A primeira-ministra italiana, Giorgia Meloni, publicou na segunda-feira uma declaração conjunta com a primeira-ministra dinamarquesa, Mette Frederiksen, confirmando a sua frente unida na luta contra a "migração descontrolada" e comprometendo-se a "proteger" o património cultural cristão da Europa.
A declaração salienta que ambas são as únicas mulheres a liderar governos europeus e que, apesar de provirem de contextos políticos e realidades geográficas diferentes, estão unidas por um compromisso comum na defesa da Europa.
"Não aceitamos a imigração descontrolada na Europa e temos promovido uma política migratória rigorosa, tanto nos nossos próprios países como em toda a Europa", afirmou Meloni numa publicação no Facebook.
"Ninguém pode negar os impactos negativos da imigração ilegal nas nossas sociedades: aumento das taxas de criminalidade, pressão crescente sobre os serviços públicos e erosão da confiança da população. A situação é particularmente grave quando os migrantes ilegais, que não têm o direito de permanecer nos nossos países, cometem crimes violentos, traficam drogas ou são responsáveis por atos de violência sexual", lê-se na publicação.
Frederiksen e Meloni têm-se destacado recentemente como as defensoras mais veementes da UE de uma política de migração mais rigorosa, nomeadamente desde a crise de Ceuta, que viu dezenas de milhares de migrantes irregulares a atravessarem a fronteira em poucas horas.
Em resposta, a Itália e a Dinamarca lideraram uma carta aberta dirigida às instituições da UE, assinada por um total de 22 Estados-membros, apelando a uma ação coordenada para combater a migração ilegal, reforçar as fronteiras externas e abordar os chamados "fatores de atração".

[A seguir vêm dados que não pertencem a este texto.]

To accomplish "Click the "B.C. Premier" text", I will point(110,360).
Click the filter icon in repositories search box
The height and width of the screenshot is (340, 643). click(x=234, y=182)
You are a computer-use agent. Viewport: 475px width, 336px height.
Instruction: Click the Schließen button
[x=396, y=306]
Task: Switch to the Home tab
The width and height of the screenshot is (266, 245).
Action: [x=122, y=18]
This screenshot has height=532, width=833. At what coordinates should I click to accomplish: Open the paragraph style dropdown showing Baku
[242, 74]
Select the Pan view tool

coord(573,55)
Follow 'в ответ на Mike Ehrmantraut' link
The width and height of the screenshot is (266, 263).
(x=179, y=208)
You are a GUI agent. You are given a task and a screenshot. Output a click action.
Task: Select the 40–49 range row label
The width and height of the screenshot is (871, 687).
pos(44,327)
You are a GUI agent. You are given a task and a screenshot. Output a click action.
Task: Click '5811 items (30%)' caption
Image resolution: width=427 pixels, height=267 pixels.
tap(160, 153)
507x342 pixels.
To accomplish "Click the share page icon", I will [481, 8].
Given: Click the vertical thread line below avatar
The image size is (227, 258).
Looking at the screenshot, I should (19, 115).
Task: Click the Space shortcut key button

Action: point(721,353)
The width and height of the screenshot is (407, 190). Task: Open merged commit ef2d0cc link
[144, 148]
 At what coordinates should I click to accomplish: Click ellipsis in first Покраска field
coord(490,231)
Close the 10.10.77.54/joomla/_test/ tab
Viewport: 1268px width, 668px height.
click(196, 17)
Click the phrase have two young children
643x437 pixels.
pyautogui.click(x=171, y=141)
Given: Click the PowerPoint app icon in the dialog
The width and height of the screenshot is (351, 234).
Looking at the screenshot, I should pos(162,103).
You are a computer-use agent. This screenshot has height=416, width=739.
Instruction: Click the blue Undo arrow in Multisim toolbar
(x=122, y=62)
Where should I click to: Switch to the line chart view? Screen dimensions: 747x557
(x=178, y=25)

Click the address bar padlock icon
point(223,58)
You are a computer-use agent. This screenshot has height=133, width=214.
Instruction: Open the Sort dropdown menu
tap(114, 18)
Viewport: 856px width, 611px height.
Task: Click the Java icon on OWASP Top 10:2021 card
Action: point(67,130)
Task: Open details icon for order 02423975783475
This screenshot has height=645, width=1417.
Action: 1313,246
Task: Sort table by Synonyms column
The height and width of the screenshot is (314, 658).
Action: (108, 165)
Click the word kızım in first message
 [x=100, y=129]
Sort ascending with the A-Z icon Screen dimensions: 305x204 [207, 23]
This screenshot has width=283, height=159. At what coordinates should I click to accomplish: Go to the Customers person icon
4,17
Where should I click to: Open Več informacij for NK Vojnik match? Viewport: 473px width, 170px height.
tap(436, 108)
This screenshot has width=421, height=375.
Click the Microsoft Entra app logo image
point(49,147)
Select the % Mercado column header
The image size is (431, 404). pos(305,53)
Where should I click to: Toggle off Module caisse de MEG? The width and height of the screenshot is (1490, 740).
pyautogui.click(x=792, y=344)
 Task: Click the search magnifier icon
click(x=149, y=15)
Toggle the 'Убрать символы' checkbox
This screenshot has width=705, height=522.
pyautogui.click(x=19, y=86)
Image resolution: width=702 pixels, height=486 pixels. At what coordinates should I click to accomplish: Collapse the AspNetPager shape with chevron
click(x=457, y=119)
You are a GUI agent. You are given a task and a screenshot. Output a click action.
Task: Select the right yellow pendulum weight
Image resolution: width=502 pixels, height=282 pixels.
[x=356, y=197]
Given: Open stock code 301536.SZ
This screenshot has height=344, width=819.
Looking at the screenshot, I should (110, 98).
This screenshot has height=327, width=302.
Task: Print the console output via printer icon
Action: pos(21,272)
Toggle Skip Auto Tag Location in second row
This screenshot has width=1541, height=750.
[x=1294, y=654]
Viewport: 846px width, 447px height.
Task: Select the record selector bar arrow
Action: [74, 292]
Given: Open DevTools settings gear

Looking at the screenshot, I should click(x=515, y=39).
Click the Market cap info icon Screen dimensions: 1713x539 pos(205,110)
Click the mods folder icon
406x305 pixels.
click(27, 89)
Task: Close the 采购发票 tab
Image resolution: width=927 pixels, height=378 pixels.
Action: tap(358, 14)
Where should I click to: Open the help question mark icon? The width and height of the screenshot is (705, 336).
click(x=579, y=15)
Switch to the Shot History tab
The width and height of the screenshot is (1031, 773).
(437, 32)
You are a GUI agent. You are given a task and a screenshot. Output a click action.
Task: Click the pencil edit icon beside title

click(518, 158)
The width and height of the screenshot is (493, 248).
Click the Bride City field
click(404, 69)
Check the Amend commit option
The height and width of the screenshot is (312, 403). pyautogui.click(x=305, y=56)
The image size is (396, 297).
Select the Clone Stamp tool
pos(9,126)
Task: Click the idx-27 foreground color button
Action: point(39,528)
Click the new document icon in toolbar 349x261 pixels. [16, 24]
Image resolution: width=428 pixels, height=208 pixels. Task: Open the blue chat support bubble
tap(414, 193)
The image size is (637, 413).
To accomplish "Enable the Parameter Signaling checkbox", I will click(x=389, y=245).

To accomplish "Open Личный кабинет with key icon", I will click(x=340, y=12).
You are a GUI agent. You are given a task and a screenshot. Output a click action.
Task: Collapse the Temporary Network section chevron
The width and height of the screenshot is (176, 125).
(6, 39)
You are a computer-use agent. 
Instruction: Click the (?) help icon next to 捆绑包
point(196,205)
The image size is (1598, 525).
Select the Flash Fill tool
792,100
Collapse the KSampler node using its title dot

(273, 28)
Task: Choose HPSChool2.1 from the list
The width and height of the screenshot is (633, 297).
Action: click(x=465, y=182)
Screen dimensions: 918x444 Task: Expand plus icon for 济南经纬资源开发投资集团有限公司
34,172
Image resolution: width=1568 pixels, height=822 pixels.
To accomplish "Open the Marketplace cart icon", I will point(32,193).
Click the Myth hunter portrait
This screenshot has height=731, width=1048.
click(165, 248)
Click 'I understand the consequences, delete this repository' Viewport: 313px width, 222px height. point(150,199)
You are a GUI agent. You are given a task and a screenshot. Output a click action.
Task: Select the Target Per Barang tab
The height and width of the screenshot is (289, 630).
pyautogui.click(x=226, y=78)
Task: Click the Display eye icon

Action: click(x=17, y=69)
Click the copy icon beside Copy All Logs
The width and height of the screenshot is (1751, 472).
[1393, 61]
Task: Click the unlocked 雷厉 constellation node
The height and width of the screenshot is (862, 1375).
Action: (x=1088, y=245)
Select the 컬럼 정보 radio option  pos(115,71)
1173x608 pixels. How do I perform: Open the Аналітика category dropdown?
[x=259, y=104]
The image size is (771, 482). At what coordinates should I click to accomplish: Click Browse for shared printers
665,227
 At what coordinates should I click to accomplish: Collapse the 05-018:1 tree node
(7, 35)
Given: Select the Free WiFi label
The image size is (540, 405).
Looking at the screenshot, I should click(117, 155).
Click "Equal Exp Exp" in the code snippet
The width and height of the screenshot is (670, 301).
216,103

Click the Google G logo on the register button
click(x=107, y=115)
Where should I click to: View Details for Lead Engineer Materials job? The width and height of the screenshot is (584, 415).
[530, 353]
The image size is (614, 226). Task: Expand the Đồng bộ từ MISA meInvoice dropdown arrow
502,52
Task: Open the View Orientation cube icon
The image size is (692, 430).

Para as duas líderes, os cidadãos comuns estão a pagar um preço demasiado elevado pela migração descontrolada, há já demasiado tempo . Segundo elas, uma abordagem mais rigorosa em relação aos migrantes que cometeram crimes graves, significa maior segurança e proteção para as comunidades.
"Então, o que mais podemos fazer? Precisamos de criar centros de repatriamento em países terceiros, bem como outras soluções inovadoras fora da Europa. Estamos a trabalhar arduamente neste sentido", lê-se na publicação, referindo-se aos centros de regresso, uma abordagem que a Itália tem vindo a testar na Albânia e que foi recentemente consagrada numa controversa lei da UE.
"Mas isto não é suficiente. O cumprimento das nossas leis deve andar a par do respeito pelos valores europeus. Isto aplica-se aos migrantes em situação irregular, mas também aos milhões de cidadãos estrangeiros que vivem legalmente nos nossos países e em toda a Europa", acrescenta a declaração.